Todo el Salmo 119 está dedicado a la Ley de Dios, que es mencionada en cada uno de sus 176 versículos. Utiliza nueve términos distintos para referirse a ella: ley, preceptos, caminos, decretos, mandamientos, estatutos, juicios, palabras, promesa (cfr. Biblia de Navarra, comentario al Salmo 119).

Se trata de un Salmo compuesto después del Destierro de Babilonia (siglo V a.C.).

“Lleva a desarrollar en la oración el agradecimiento, la súplica y la búsqueda de la sabiduría al hilo de la contemplación de la bondad de Dios manifestada en la donación de la Ley (…). Esta larga oración sobre la Palabra de Dios escuchada en su Ley, la haca suya el cristiano con una intensidad mayor que la que tiene en el contexto del Antiguo Testamento” (Ibidem).

Cristo mismo es la Palabra de Dios hecha carne (Jn 1, 14). No ha venido a abolir la Ley, sino a darle plenitud (Mt 5, 17), mediante su Persona, sus enseñanzas, sus obras, su muerte y su resurrección.

“Corro por el camino de tus mandamientos, porque has dilatado mi corazón. Enséñame, Señor, el camino de tus decretos, y lo seguiré hasta el fin. Dame inteligencia para guardar tu Ley, y observarla de todo corazón (Salmo 119, 32-34)”.

En la Revelación sobrenatural Dios nos ha comunicado su Palabra para llevarnos por el camino de su Designio de Amor.
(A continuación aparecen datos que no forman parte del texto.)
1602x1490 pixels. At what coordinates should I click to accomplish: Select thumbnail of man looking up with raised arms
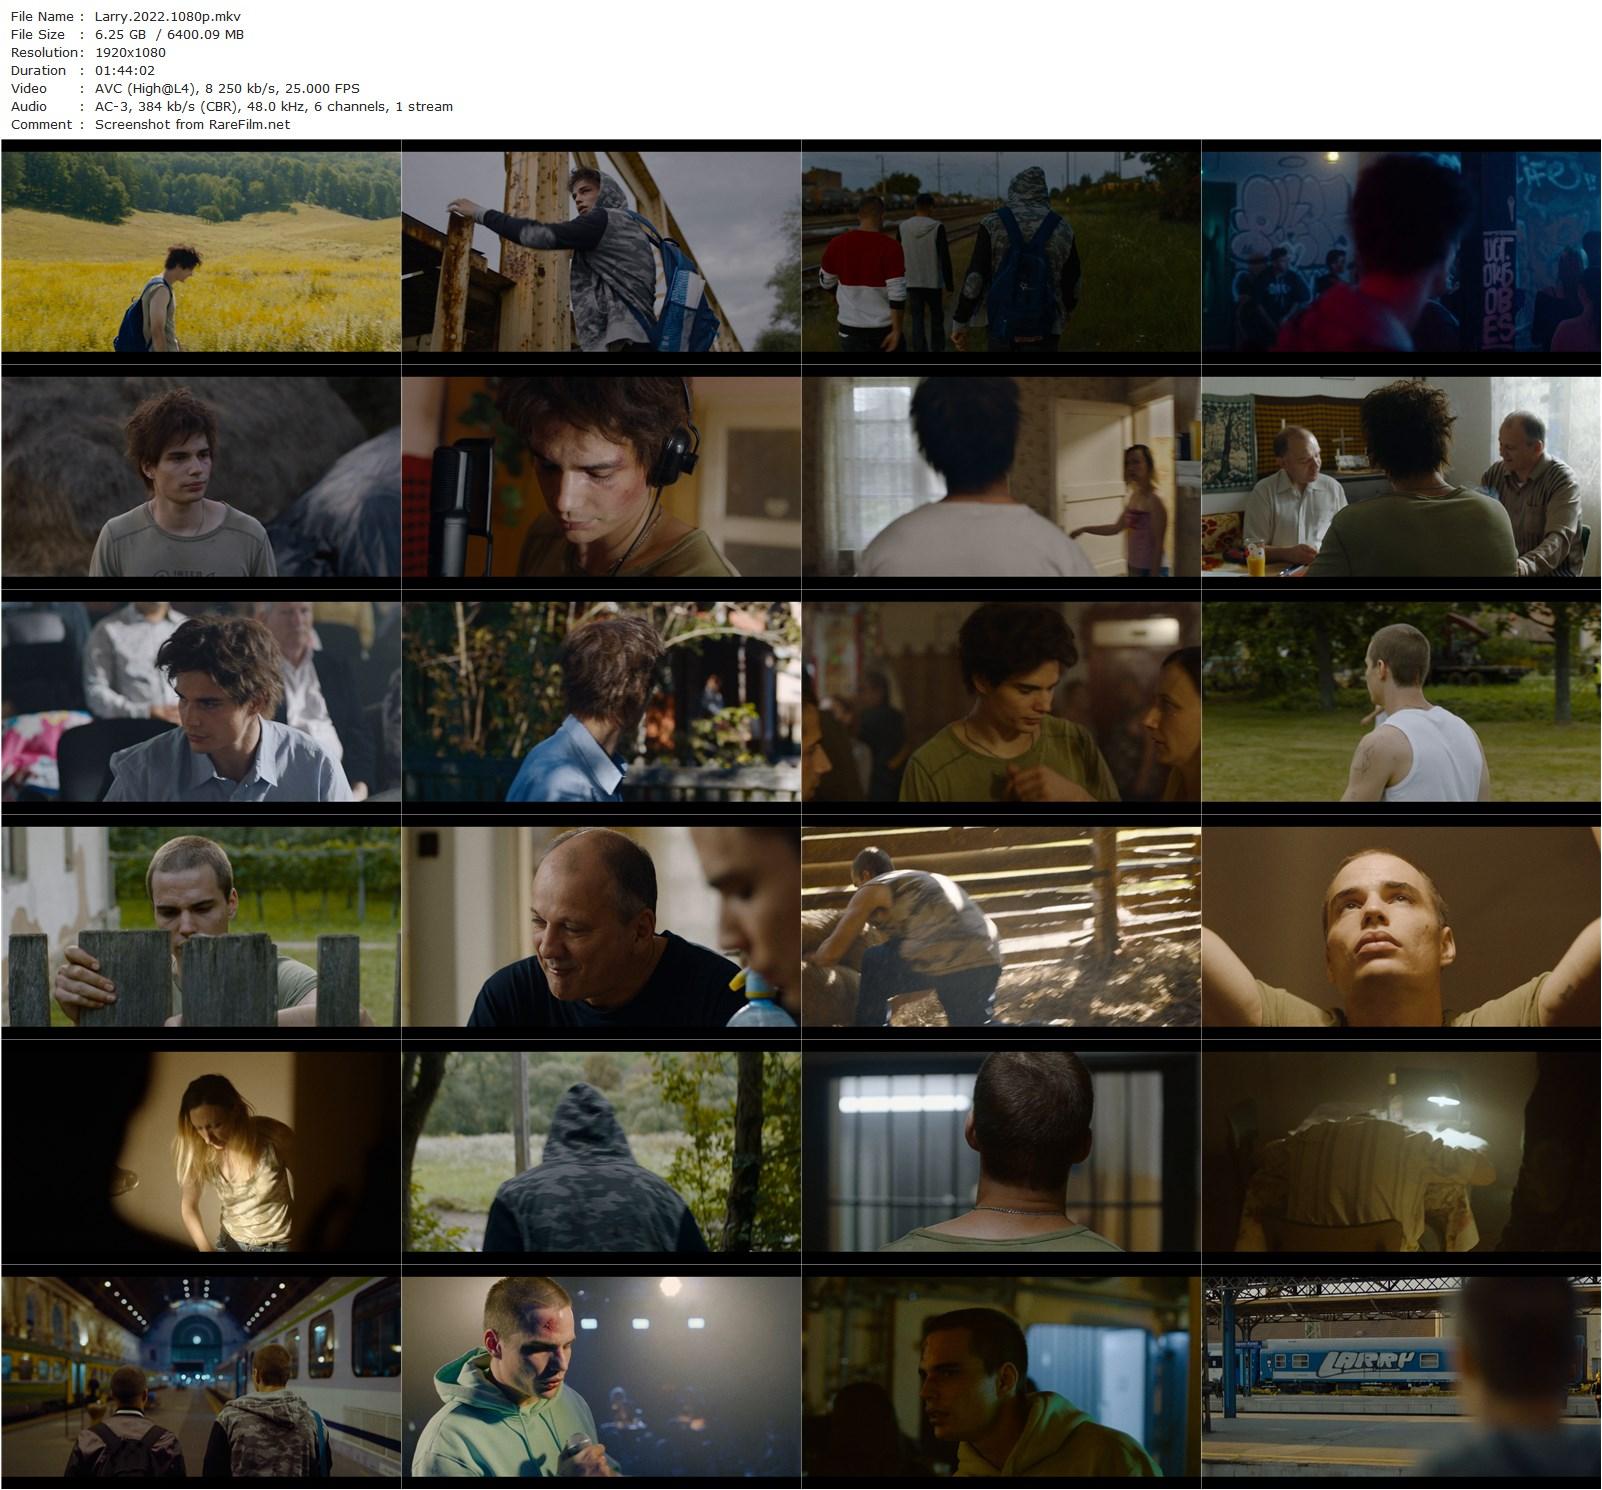click(x=1401, y=926)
Al principio, en el Antiguo Testamento, a través de su Ley. Luego, por la Encarnación de Jesucristo, nos ha mostrado el camino de la Cruz para llegar a su Resurrección. Finalmente, en la Segunda Venida del Señor, dará cumplimiento a la Ley y a las Promesas, haciendo posible que vivamos plenamente en la Divina Voluntad.

Dios no está lejos de nosotros. Es un Dios cerca no. Desea que lo conozcamos cada vez más. Desea que conozcamos los planes que tiene para nosotros. ¿Cuáles son esos planes? Que vivamos en su Amor. Que vivamos su Vida: la Vida de Jesucristo, que es el Camino, la Verdad y la Vida.

Este es el gran ideal del cristiano, que se puede formular como se ha hecho tradicionalmente: cumplir la voluntad de Dios. Jesús lo dice claramente a sus apóstoles, señalándoles el camino que también ellos deben seguir: “Mi alimento es hacer la voluntad del que me ha enviado y llevar a cabo su obra” (Jn 4, 34).

En otro momento, Jesús estaba orando en cierto lugar. Al terminar, uno de sus discípulos le pidió: “Señor enséñanos a orar…” (Lc 11, 1). Y Jesús les enseña el Padre Nuestro, que no es una oración más, sino la Oración del Señor.

En el Padre Nuestro encontramos la súplica primordial y definitiva: “Hágase tu Voluntad en la tierra como en el cielo”. Lo primero que podríamos preguntarnos es: ¿en qué consiste la Voluntad de Dios?

Volviendo a las palabras del Señor en el capítulo cuarto del Evangelio de San Juan, podríamos decir que el alimento del Señor es hacer la voluntad de su Padre, que consiste en llevar a cabo su obra. ¿Qué obra? La Obra de Dios en cada uno de nosotros, hijos de Dios, hermanos de Cristo.
           
En cierta ocasión los discípulos preguntaron a Jesús: “¿Qué debemos hacer para realizar las obras de Dios?” Y Jesús les respondió: “Esta es la Obra de Dios: que creáis en quien Él ha enviado” (Jn 6, 22-29).

Luego, la Obra de Dios es creer en Jesucristo. Así cumplimos la Voluntad de Dios y hacemos su Obra: por medio de nuestra fe en Cristo. Una fe que es amor, al mismo tiempo. Una fe que es entrega total a Él. Nuestro alimento, como el de Jesús, es vivir de fe.

Mañana, 27° Domingo del Tiempo Ordinario, leemos en la Primera Lectura las siguientes palabras: “El justo por su fe vivirá” (Habacuc, 2, 4), y en el Evangelio, nos encontramos con los apóstoles pidiendo al Señor: “¡Auméntanos la fe!” (Lc 17, 5). Por otra parte, San Pablo exhorta a su discípulo Timoteo a que reavive el don que hay en él y no se avergüence de dar testimonio del Señor y tomar parte de sus padecimientos según la fuerza de Dios (cfr. 1 Tim 2, 6-8).

Conocer, amar y vivir en la Voluntad de Dios es conocer, amar y vivir a fondo nuestra fe en Cristo, de modo que nos identifiquemos con Él en su Cruz y en su Resurrección. Así se instaurará el Reino de su Divina Voluntad en el mundo.

Al final de esta reflexión pedimos a María: “Enséñame a hacer como Tú la Voluntad Divina y a vivir en Ella”.